AIM OF THE EXERCISE
Could you copy out each of the records below word for word, keeping every line unchanged?
====
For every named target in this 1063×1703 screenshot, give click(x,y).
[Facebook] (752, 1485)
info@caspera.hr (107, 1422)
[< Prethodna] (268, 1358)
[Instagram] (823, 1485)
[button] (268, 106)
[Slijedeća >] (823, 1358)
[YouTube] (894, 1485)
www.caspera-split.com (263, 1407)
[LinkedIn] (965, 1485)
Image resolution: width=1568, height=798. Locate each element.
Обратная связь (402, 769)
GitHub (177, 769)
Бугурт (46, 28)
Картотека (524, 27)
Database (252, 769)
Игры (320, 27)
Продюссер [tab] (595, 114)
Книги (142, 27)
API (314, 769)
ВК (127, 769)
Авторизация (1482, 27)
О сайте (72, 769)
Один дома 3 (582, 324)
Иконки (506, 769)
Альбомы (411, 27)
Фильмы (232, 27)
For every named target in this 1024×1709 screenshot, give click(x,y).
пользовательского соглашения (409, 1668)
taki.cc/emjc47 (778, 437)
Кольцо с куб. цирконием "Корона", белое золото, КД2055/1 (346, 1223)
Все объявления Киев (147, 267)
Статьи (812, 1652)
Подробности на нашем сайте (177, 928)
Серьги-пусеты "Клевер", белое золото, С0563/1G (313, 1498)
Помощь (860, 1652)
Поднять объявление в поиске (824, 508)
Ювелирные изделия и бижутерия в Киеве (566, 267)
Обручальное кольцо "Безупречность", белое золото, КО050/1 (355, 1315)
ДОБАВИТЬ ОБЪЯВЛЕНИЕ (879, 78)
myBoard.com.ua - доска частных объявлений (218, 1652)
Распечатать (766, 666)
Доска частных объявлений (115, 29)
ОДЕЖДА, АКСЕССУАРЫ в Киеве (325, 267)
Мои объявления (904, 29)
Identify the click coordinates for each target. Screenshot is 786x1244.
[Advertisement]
====
WORKED SOLUTION
For every named target in this 1063×1703 screenshot, give click(x,y).
[Facebook] (752, 1485)
info@caspera.hr (107, 1422)
[< Prethodna] (268, 1358)
[Instagram] (823, 1485)
[button] (268, 106)
[Slijedeća >] (823, 1358)
[YouTube] (894, 1485)
www.caspera-split.com (263, 1407)
[LinkedIn] (965, 1485)
Image resolution: width=1568, height=798. Locate each element.
Обратная связь (402, 769)
GitHub (177, 769)
Бугурт (46, 28)
Картотека (524, 27)
Database (252, 769)
Игры (320, 27)
Продюссер [tab] (595, 114)
Книги (142, 27)
API (314, 769)
ВК (127, 769)
Авторизация (1482, 27)
О сайте (72, 769)
Один дома 3 (582, 324)
Иконки (506, 769)
Альбомы (411, 27)
Фильмы (232, 27)
For every named target in this 1024×1709 screenshot, give click(x,y).
пользовательского соглашения (409, 1668)
taki.cc/emjc47 (778, 437)
Кольцо с куб. цирконием "Корона", белое золото, КД2055/1 (346, 1223)
Все объявления Киев (147, 267)
Статьи (812, 1652)
Подробности на нашем сайте (177, 928)
Серьги-пусеты "Клевер", белое золото, С0563/1G (313, 1498)
Помощь (860, 1652)
Поднять объявление в поиске (824, 508)
Ювелирные изделия и бижутерия в Киеве (566, 267)
Обручальное кольцо "Безупречность", белое золото, КО050/1 (355, 1315)
ДОБАВИТЬ ОБЪЯВЛЕНИЕ (879, 78)
myBoard.com.ua - доска частных объявлений (218, 1652)
Распечатать (766, 666)
Доска частных объявлений (115, 29)
ОДЕЖДА, АКСЕССУАРЫ в Киеве (325, 267)
Мои объявления (904, 29)
Identify the click coordinates for each target. Screenshot is 786x1244.
[Advertisement]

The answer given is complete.